---------- Document extract ----------

• Elon Musk said Monday he appears to have caught COVID-19 "again" but has "almost no symptoms."
  • The billionaire said in November 2020 he'd received a positive COVID-19 test.
  • Musk is a longtime critic of vaccine mandates but says he and his family are fully vaccinated.

Elon Musk said Monday he appears to have caught COVID-19 "again."

"How many gene changes before it's not COVID-19 anymore?" the Tesla and SpaceX CEO said on Twitter. "I supposedly have it again (sigh), but almost no symptoms."

Musk didn't say whether or not he'd taken a test to confirm his apparent infection.

He said in November 2020 he'd received a positive COVID-19 test. Before then, he spent months criticizing public health measures aimed at curbing the spread of the coronavirus, promoting misinformation about COVID-19 such as insisting it wasn't very deadly, and baselessly casting doubt on the effectiveness of vaccines.

"The coronavirus panic is dumb," Musk tweeted on March 6, 2020. 

In May 2020, he sent Tesla employees back to work in defiance of local shelter-in-place orders, which he described as "fascist" and "forcible imprisoning."

Musk said in a December 2021 interview with TIME that he and his family were vaccinated because "the science is unequivocal."

However, he said in September 2020 that he and his family wouldn't get vaccinated because they weren't "at risk" of COVID-19.

It's unclear if and when Musk got vaccinated, and if he did, whether it was before or after he received a positive COVID-19 test in November 2020.

----------

• **Exercise set**
(a) In the article on Elon Musk and COVID-19, what reason did Musk give in September 2020 for his family not getting vaccinated?
(b) Extend the article on Elon Musk and COVID-19, beginning right after its final paragraph.

---------- Dataset section ----------

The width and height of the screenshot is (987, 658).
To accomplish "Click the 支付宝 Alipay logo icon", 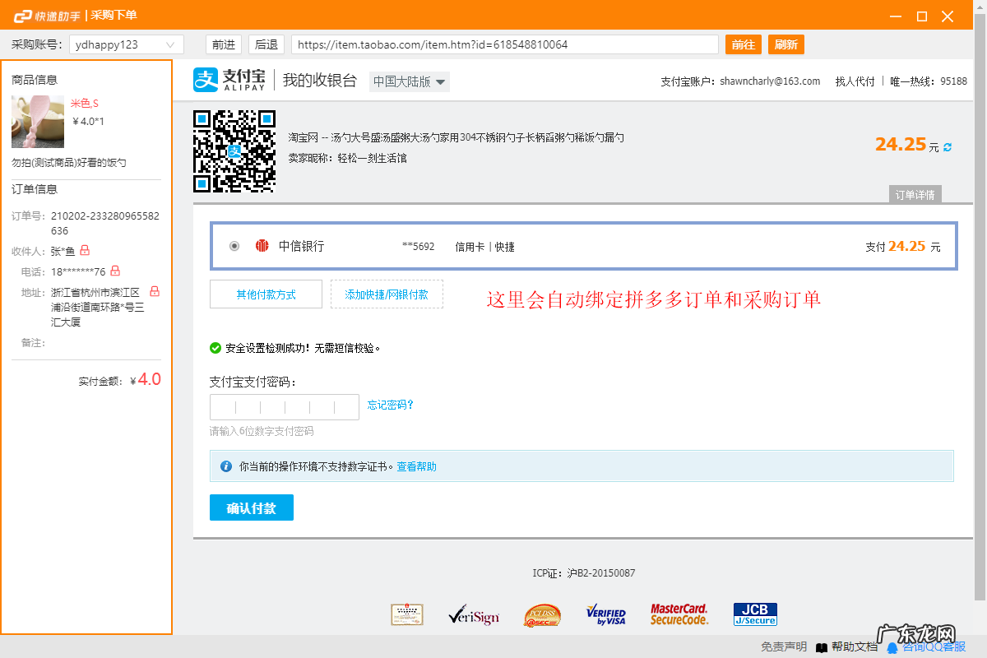I will (x=206, y=79).
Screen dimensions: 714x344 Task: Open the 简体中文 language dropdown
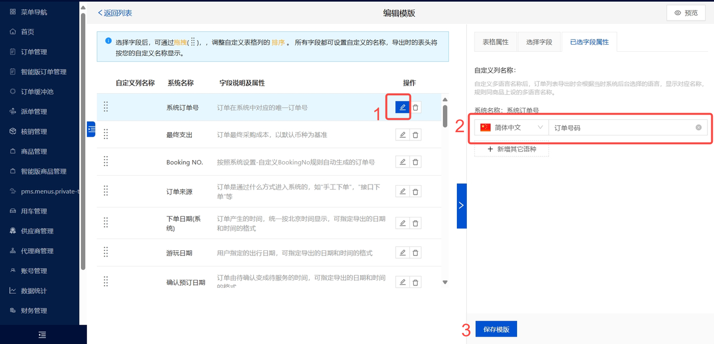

----------

• **Solved tasks**
(a) He said they weren't "at risk" of COVID-19.

(b)
It's possible to get COVID-19 multiple times despite being vaccinated, especially if you're infected with a different variant. This is because mutations alter the shape of the virus so disease-fighting antibodies from a previous infection, or from a vaccine response, can't bind onto the virus as effectively to help fend it off.

Musk's positive test in November 2020 meant he couldn't attend a landmark SpaceX launch. He said at the time he had "mild sniffles", a cough, and a "mild fever."

The Centers for Disease Control and Prevention (CDC) reported the first US case of the highly-infectious Omicron variant on November 22, 2021, though there may have been undetected cases circulating in the US before that. 

The alpha variant was labeled a variant of concern in the US by the CDC on December 29, 2020. It's almost certain alpha was circulating undetected in the US before that date.

Disease experts told Insider that reinfection with Omicron is possible but not common.